Some claim Winston LFP4 needs higher V than car systems provide. Others use them regardless.
SinoPoly OK on car voltages BUT ...
Individual cell balancing can be done with simple dissipative BMS which dumps excessive charge to resistor.
Winston cannot balance as sealed but claim superbly balanced cells are OK. Numerous dealers sell them and say this but at least one large site says not to use for deep discharge due to this inability. I'd be very wary. I made a Winston/SinoPoly initial choice for experience gaining based on this and strange Winston voltages and bought SinoPoly - despite apparently superior Winston specs.
But we don't have possibility to disconnect alternator when battery is charged,
Don't start. You must be able to manage your energy source - AND it is easy enough to do - but if your system insists on violating battery specs (which may not be the case) do not use LFP4.
so here is first Question: is it OK to hold LiFePO4 battery at floating charge with voltage which is close to maximum battery voltage? Or this will significantly decrease battery life?
Opinions vary
Small LFP4 - say < 1 Ah to few Ah MUST NOT be floated or they DO die early.
Some LFP4 large battery makers claim floating is OK.
Thou shalt not float LiIon or LiPo or else ... and while LFP4 has differences I'm uneasy.

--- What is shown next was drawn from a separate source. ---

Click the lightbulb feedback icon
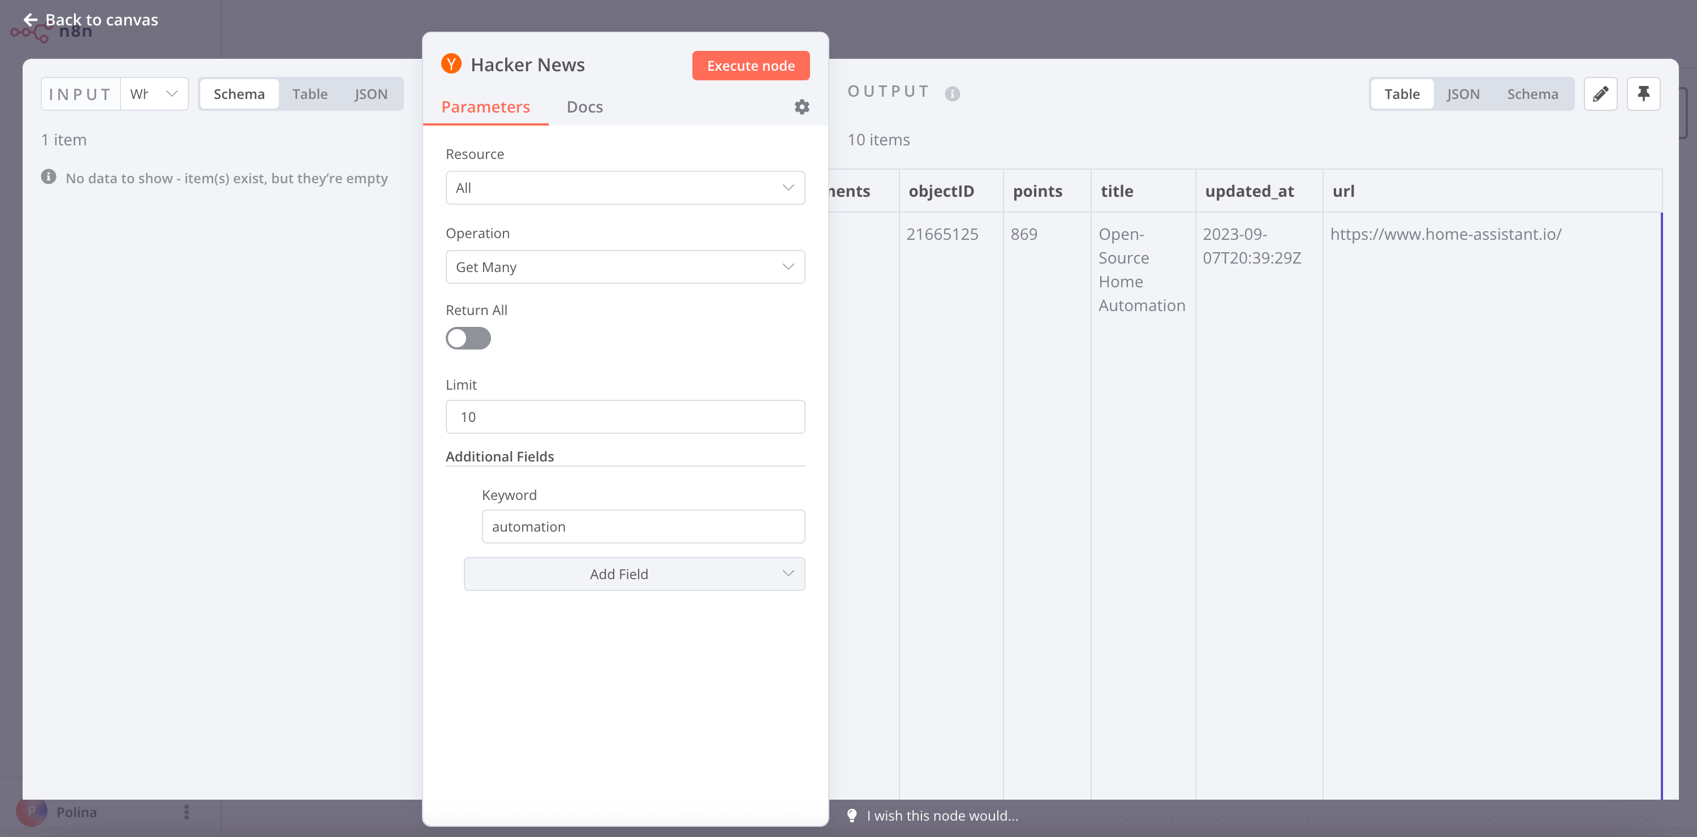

Charging current. Some LiFePO4 cells can be configured so they can easily take all charge current produced by alternator. (assuming 70A output and 3 parallel 40152S cells) So second question: Can it overload alternator or modern alternators are smart enough to lower voltage to avoid being overloaded?
This deep-ends entirely on battery and alternator specs. Batteries have clear specs. Exceed them not. If your battery has NOT got good specs available do not buy it.
No over discharge protection. Currently have no idea how to deal with it besides not letting it to discharge completely.
This is essential. There are various ways of doing this but a LFP4 large Ah cell MUST NOT be taken under around 2.75V. If you cannot be SURE of that, do not use them. They cost far too much and are too light per volume to make good boat anchors.
For what it's worth, I have floated a 4 cell, 10 Ah LiFePO4 battery pack that I built myself from flat 3.2V cells, for well over two years, with no problems. I've used it as backup power for a Mini-ITX computer with a pico-PSU power supply. Input voltage is 14.5V from a 75W DC power supply, and the battery provides additional oomph during the brief times the computer draws more than that. The battery is still doing just fine.
From what I understand: It's not great to fully charge the battery, and then keep the voltage on it. This is because the thermal dissipation of the internal charge resistance will still wear away at the necessary oxide layer in the battery. LiFePO4 is less sensitive to this than LiPo, and floating at lower voltage levels causes less of this problem than floating at max level.